# GIVEN TEXT
========================================================================
Chances are, when trying to figure out how old your dog is in “dog years,” you’ve multiplied his literal age by 7 to get your answer. (For instance, a 5-year-old pup would be 35.) While this is a widely accepted method, as it turns out, it’s not that accurate.
According to Petful, Veterinarians have come up with a new scale that accounts for your companion’s quick maturation (for instance, dogs and cats can reproduce within their first year of age), as well as the slow down of aging in their adult to senior years. What’s more, there is a different scale for dogs and cats because they age a little bit differently.
“Dog Years?” The REAL Age Scale For Dogs:
Of course, any “one-size-fits-all” scale won’t be completely accurate because dog’s lifespans vary substantially depending on size and breed.
========================================================================
# RECORD EXCERPTS
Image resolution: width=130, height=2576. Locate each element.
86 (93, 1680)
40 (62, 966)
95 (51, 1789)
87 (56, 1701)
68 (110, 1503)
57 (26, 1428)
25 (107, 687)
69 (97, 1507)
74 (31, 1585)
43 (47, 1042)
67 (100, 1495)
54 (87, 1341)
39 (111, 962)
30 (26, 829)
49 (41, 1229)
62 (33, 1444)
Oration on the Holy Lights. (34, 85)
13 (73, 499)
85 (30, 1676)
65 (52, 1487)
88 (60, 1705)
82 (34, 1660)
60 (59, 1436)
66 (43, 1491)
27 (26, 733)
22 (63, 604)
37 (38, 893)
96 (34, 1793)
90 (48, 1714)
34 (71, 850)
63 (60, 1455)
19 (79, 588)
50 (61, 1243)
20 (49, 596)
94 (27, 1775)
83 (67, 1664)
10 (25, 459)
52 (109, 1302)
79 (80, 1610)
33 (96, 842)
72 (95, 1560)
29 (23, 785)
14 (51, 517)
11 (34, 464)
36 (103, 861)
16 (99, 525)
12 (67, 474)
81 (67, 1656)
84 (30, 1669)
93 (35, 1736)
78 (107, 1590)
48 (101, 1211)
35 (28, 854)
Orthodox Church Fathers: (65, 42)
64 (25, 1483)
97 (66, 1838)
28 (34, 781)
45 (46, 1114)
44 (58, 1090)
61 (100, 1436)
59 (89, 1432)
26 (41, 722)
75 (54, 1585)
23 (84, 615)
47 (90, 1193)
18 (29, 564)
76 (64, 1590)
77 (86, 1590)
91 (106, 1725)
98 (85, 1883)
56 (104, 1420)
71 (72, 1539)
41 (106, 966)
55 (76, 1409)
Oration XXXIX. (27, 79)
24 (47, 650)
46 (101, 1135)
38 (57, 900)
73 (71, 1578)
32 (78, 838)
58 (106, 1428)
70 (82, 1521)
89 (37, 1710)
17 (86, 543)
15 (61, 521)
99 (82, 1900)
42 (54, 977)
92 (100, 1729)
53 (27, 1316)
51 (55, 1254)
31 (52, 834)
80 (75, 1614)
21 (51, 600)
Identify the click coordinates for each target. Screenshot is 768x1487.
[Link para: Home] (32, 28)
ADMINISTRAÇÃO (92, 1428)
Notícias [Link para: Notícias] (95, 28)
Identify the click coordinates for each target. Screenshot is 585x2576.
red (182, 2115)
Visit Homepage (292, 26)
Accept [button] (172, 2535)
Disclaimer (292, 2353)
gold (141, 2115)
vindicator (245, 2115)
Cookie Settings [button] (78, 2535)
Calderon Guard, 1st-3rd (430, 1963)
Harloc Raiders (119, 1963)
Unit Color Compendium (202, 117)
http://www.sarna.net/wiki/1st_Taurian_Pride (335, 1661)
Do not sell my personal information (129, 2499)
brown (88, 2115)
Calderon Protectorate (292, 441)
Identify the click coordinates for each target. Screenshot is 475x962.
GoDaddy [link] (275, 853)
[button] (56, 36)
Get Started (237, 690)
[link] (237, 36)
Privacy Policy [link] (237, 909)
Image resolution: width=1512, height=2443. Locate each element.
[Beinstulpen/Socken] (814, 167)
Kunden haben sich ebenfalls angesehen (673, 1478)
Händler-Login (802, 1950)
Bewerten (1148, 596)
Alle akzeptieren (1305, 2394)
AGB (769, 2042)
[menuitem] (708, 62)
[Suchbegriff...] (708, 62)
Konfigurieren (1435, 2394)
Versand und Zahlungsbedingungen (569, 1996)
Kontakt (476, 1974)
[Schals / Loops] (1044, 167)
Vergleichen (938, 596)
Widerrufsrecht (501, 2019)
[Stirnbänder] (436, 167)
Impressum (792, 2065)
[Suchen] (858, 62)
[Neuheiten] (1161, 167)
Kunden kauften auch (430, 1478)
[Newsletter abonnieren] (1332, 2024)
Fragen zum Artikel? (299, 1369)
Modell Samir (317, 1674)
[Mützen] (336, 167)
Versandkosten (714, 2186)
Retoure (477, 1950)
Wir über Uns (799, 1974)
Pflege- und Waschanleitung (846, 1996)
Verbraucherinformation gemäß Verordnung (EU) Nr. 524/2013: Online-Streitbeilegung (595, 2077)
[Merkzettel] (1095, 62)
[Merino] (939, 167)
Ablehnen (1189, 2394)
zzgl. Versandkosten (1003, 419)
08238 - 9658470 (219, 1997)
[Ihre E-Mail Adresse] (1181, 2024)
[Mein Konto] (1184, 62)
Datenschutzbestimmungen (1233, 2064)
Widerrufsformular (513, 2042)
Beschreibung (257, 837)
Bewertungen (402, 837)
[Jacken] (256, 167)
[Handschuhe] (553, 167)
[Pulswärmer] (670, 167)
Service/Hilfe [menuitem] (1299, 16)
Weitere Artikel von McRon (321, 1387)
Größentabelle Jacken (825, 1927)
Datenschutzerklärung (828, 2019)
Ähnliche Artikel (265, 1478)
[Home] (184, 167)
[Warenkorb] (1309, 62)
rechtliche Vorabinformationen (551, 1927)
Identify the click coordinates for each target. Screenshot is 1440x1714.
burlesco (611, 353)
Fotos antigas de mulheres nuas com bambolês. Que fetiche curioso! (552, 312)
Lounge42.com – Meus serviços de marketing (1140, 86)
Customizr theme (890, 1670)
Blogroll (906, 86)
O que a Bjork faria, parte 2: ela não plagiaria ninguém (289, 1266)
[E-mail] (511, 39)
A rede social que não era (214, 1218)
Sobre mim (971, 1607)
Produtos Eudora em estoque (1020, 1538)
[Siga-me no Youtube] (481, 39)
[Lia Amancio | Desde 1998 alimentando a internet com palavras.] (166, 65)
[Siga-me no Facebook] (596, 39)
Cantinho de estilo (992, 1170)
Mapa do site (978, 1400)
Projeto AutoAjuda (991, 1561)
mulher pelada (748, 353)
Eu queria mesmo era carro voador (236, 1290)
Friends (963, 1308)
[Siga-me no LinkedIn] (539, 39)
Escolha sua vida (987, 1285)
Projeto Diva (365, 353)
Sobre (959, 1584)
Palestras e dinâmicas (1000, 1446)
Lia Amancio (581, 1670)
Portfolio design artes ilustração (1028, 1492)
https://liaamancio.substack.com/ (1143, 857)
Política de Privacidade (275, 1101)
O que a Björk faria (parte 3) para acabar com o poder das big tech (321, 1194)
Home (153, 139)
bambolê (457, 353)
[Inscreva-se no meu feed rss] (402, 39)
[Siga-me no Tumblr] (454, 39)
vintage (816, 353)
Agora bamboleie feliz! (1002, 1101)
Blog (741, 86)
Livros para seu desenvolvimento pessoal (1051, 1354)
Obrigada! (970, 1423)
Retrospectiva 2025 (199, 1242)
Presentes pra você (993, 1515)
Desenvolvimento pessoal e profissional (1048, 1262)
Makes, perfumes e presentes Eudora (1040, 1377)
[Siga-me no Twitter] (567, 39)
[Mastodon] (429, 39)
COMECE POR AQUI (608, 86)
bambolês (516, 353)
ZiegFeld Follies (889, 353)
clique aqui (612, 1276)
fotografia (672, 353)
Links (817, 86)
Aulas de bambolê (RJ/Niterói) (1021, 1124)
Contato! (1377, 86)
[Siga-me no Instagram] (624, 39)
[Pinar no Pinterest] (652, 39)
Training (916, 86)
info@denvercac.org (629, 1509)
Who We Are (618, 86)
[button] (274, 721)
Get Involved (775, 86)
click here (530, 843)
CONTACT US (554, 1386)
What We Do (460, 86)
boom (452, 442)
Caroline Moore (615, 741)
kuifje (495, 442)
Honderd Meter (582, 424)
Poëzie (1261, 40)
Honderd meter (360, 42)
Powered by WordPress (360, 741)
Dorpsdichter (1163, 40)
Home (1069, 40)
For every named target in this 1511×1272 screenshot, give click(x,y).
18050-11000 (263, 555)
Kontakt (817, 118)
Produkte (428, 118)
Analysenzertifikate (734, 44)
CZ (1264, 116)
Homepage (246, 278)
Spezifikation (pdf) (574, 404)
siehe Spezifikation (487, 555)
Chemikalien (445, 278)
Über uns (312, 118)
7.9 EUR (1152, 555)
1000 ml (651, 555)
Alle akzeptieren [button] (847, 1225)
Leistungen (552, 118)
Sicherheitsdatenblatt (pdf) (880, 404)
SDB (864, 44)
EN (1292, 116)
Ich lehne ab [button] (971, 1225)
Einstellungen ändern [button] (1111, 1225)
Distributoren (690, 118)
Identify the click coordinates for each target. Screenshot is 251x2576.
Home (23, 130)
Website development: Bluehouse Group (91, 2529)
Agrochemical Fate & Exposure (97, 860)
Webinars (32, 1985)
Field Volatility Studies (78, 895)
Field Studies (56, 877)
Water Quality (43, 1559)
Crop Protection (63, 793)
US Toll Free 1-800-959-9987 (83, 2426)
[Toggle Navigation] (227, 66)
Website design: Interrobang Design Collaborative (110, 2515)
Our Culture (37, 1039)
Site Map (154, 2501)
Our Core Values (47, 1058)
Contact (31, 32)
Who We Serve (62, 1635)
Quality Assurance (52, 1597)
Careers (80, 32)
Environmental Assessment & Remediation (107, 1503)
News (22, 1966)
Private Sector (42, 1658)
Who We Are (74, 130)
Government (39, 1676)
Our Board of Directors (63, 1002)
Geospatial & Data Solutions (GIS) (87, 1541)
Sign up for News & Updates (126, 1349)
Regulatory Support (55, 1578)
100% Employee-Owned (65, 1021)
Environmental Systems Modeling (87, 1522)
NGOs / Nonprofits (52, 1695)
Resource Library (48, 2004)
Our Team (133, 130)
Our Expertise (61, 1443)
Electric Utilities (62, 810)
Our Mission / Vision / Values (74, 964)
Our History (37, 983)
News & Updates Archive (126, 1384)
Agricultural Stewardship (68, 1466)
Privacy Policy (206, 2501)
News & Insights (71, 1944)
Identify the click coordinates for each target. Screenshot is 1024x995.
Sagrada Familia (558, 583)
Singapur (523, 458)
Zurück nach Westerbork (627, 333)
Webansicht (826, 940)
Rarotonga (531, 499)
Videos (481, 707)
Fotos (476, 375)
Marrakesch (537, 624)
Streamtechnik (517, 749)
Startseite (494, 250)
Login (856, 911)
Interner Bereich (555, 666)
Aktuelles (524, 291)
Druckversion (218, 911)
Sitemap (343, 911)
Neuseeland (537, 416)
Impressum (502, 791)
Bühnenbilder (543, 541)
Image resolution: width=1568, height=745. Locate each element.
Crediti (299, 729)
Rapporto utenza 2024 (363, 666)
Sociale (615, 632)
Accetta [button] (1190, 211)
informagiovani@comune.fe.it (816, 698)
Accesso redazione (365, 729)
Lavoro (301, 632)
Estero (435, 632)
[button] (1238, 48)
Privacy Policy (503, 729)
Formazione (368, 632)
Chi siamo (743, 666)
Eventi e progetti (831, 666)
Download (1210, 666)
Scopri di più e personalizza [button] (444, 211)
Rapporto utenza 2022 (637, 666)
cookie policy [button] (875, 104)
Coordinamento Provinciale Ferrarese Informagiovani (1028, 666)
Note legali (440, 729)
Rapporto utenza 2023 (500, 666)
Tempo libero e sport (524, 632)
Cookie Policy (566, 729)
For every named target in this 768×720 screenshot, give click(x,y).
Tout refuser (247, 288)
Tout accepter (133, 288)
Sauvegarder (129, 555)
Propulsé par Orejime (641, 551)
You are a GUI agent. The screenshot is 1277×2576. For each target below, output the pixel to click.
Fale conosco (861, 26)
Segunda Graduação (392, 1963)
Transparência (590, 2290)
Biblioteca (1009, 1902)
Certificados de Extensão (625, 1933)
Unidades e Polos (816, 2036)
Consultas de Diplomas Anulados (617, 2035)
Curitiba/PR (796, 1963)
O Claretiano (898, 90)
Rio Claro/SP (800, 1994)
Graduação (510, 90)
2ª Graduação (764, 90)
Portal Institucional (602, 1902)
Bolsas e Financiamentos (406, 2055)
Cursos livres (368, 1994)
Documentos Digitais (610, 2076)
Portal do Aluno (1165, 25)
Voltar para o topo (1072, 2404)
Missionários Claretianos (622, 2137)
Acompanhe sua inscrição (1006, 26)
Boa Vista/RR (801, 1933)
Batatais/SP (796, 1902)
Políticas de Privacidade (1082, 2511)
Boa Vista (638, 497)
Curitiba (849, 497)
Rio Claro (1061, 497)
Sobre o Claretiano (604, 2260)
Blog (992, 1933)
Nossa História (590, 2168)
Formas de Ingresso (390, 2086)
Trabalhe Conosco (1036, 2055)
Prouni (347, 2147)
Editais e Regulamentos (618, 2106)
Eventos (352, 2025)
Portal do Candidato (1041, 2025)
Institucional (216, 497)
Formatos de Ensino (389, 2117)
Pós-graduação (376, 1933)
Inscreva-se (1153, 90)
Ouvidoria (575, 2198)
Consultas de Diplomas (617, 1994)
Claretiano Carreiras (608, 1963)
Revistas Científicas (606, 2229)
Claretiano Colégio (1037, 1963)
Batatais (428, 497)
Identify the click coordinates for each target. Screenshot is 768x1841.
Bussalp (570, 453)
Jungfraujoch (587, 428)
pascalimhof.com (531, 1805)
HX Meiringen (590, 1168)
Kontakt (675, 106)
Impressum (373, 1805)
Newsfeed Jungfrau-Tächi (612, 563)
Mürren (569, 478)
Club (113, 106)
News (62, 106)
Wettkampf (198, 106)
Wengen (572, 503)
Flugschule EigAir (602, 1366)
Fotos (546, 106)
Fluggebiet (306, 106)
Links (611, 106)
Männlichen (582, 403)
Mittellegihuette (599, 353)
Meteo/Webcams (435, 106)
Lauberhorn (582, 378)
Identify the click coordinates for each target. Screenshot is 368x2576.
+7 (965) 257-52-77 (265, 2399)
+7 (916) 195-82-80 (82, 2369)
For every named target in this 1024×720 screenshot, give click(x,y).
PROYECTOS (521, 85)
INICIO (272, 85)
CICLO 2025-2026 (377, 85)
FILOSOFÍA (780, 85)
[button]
========================================================================
# CHECK YOUR UNDERSTANDING
1) Answer these questions from the dog years text:
(a) By what number is a dog's literal age usually multiplied to get its age in dog years?
(b) According to Petful, who came up with a new scale?
(c) On what two things do dogs' lifespans depend?
2) Translate this sentence from the dog years text into Spanish: "What’s more, there is a different scale for dogs and cats because they age a little bit differently."

# ANSWERS GIVEN
1)
(a) 7
(b) Veterinarians
(c) Size and breed

2) Además, hay una escala diferente para perros y gatos porque envejecen de forma un poco distinta.